Which of the following do you feel would be the best way for California to make housing more affordable: (1) increase the share of rental units with rent control, (2) offer additional tax breaks or subsidies to lower and middle income home buyers, (3) allow more multi-unit apartments and condominiums to be built in urban areas or along public transit corridors, or (4) none of these?
Which of the following two statements about housing do you agree with more: (1) the lack of affordable housing is now so serious that state government should assume a bigger role and require local communities to build more housing in their areas or be penalized or (2) decisions about building more housing should remain in the hands of local officials?

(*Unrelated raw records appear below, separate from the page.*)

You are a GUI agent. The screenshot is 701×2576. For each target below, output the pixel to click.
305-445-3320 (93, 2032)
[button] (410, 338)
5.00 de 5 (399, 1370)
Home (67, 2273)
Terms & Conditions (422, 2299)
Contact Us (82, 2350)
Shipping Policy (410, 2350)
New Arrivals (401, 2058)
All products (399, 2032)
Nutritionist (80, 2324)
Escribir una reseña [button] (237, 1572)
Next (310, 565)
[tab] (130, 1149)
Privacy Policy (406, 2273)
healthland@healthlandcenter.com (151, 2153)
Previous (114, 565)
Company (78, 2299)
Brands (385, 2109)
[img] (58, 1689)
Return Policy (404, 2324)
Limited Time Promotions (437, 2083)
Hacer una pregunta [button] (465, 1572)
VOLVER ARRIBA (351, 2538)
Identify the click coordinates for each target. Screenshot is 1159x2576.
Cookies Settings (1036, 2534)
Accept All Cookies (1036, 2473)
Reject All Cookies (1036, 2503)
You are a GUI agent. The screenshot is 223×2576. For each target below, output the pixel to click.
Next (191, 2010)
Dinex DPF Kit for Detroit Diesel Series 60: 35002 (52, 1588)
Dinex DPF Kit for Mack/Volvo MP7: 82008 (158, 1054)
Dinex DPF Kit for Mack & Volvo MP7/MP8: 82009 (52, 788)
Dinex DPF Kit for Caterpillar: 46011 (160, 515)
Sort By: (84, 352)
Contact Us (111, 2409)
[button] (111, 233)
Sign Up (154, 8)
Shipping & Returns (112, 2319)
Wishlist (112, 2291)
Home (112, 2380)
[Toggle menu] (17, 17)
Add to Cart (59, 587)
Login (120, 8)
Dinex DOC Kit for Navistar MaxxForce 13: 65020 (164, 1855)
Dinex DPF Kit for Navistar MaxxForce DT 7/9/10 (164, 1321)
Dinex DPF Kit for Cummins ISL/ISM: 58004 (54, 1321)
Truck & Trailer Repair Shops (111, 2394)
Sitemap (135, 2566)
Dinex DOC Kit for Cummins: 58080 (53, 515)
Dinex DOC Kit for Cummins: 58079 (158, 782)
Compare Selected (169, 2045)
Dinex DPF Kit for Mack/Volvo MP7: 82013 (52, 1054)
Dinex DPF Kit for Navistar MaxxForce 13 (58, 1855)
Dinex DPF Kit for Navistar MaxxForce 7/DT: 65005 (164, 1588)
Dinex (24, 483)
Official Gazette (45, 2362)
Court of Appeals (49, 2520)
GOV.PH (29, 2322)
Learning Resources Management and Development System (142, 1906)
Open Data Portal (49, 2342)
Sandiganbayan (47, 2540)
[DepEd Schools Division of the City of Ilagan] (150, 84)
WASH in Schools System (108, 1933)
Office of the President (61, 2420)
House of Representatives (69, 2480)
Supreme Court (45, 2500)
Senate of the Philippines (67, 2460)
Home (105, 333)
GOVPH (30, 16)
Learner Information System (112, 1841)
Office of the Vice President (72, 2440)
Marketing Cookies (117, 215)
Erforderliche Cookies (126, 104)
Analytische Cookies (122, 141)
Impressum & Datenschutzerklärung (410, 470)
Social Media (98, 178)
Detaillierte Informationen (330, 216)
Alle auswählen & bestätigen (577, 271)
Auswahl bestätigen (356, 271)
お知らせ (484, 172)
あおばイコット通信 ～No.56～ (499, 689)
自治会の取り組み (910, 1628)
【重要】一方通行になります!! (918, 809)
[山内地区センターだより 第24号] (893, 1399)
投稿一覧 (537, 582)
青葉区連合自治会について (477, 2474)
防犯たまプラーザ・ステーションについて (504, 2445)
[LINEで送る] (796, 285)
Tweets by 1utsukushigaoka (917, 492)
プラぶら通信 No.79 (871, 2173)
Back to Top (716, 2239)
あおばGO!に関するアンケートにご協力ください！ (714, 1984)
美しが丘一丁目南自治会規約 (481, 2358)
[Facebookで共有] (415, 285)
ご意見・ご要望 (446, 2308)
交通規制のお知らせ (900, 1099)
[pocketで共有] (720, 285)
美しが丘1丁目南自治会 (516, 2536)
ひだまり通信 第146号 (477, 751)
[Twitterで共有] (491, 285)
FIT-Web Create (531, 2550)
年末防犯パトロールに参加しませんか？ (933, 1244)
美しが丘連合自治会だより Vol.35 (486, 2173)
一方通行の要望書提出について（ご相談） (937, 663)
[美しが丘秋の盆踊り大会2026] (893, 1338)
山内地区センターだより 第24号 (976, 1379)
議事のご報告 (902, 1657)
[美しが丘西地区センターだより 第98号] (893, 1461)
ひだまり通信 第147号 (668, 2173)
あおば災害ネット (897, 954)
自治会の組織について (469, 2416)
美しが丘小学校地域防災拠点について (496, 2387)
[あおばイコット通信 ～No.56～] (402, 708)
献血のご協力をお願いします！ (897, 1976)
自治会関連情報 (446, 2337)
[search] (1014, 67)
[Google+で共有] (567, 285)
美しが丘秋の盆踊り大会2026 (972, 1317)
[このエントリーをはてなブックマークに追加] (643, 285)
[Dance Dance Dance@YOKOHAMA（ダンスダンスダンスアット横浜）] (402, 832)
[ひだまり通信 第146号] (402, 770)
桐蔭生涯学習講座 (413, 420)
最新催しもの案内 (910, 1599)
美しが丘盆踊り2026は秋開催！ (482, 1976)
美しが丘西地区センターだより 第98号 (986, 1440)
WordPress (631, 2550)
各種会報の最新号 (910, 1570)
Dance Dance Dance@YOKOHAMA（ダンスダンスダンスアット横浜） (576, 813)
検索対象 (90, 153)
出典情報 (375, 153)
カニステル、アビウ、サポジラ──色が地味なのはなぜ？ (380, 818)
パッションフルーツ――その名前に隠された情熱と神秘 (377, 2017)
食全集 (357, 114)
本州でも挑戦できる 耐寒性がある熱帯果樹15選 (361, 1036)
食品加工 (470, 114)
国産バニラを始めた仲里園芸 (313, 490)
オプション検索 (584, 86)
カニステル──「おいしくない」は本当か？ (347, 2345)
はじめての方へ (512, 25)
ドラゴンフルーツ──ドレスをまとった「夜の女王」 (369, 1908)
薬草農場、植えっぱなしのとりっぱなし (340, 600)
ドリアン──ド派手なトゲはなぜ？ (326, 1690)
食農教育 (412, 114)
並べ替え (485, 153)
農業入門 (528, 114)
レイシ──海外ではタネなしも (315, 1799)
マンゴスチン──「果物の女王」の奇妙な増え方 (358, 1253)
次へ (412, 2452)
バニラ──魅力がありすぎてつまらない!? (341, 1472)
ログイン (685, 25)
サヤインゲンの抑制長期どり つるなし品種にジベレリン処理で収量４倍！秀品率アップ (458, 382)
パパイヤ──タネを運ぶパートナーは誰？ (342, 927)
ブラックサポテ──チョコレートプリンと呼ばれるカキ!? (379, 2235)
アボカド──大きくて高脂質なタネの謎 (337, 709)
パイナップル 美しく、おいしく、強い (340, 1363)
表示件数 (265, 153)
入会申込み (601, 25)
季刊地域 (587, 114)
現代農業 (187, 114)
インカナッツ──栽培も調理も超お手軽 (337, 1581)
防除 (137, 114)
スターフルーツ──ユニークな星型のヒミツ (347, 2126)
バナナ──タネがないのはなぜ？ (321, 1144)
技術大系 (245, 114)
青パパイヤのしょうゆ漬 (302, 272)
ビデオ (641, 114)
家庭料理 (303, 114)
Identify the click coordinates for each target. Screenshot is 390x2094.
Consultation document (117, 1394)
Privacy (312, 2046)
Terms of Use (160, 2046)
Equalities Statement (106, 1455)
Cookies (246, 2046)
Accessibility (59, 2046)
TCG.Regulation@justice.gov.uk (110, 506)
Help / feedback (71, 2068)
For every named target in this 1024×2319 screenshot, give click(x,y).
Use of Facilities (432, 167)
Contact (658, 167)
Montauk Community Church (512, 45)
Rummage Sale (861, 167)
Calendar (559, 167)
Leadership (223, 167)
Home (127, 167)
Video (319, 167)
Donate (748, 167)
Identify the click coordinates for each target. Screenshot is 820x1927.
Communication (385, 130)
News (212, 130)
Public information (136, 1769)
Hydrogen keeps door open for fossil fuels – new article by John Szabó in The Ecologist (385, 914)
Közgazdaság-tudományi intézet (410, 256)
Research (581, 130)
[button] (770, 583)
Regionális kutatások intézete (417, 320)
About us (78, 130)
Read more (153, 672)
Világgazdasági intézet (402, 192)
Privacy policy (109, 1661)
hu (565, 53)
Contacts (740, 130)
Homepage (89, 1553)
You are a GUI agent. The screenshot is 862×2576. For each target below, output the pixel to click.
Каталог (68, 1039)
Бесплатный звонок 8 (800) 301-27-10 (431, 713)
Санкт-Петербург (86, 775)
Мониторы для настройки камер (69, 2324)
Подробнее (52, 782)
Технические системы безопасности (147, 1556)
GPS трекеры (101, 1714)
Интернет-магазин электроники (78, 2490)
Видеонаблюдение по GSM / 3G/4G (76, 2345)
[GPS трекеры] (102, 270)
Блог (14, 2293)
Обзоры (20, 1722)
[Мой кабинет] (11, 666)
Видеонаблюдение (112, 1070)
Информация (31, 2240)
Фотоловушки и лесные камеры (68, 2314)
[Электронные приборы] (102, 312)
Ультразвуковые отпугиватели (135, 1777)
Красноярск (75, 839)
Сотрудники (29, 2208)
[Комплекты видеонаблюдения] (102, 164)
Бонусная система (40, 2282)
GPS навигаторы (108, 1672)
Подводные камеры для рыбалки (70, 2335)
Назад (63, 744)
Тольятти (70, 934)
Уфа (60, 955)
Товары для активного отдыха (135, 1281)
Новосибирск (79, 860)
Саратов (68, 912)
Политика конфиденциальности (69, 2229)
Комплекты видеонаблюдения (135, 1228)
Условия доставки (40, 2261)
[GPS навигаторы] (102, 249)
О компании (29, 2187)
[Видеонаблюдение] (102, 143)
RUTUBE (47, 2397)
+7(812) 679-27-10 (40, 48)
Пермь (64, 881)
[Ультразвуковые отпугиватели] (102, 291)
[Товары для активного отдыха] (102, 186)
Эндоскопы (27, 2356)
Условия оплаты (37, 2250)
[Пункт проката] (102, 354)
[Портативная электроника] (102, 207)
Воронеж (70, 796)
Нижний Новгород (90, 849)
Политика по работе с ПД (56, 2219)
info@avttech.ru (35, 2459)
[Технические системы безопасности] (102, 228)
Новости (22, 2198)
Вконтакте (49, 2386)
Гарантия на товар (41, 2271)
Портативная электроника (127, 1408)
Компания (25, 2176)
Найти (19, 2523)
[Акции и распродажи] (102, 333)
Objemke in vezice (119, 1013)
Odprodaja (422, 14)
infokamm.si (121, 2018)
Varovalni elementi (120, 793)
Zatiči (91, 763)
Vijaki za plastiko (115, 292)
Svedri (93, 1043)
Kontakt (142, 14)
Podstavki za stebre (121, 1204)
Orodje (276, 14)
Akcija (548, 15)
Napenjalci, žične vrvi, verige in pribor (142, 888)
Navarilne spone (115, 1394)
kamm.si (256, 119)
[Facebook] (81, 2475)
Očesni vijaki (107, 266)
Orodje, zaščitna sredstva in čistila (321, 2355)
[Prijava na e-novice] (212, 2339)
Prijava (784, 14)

Due to the growing threat of wildfires in California, do you support or oppose the state imposing limits on new housing development in high-risk wildfire areas?
About the Survey
The findings in this report are based on a Berkeley IGS Poll completed by the Institute of Governmental Studies (IGS) at the University of California, Berkeley. The poll was administered online in English and Spanish June 4-10, 2019 among 4,435 registered voters statewide.
The survey was administered by distributing email invitations to stratified random samples of the state’s registered voters. Once the questionnaire and email invitations had been finalized, they were translated into the Spanish and reviewed for cultural appropriateness. Each email invited voters to participate in a non-partisan survey conducted by IGS and provided a link to the IGS website where the survey was housed. Reminder emails were distributed to non-responding voters over a seven-day period. An opt out link was provided at the bottom of each invitation for voters not wishing to participate or not wanting to receive future emails from IGS about the survey.
Samples of registered voters with email addresses were provided to IGS by Political Data, Inc., a leading supplier of registered voter lists in California. The email addresses of voters were derived from information contained on the state’s official voter registration rolls. The overall sample of registered voters with email addresses was stratified in an attempt to obtain a proper balance of survey respondents across major segments of the registered voter population by age, gender and race/ethnicity.
To protect the anonymity of survey respondents, voters’ email addresses and all other personally identifiable information were purged from the data file and replaced with a unique and anonymous identification number during data processing. At the conclusion of the data processing phase, post-stratification weights were applied to align the sample to population characteristics of the state’s overall registered voter population.
The amount of sampling error associated with the results from the survey is difficult to calculate precisely due to the effects of sample stratification and the post-stratification weighting. Nevertheless, it is likely that the results from the overall registered voter sample are subject to a sampling error of approximately +/- 2.5 percentage points at the 95% confidence level. Results based on subgroups of this population would be subject to larger margins of sampling error.
Detailed tabulations reporting the results to each question included in this report can be found at the Berkeley IGS Poll website at https://igs.berkeley.edu/igs-poll/berkeley-igs-poll.
Editor’s Note: Mark DiCamillo, a longtime California pollster and former head of the California Poll, is director of the Berkeley IGS Poll.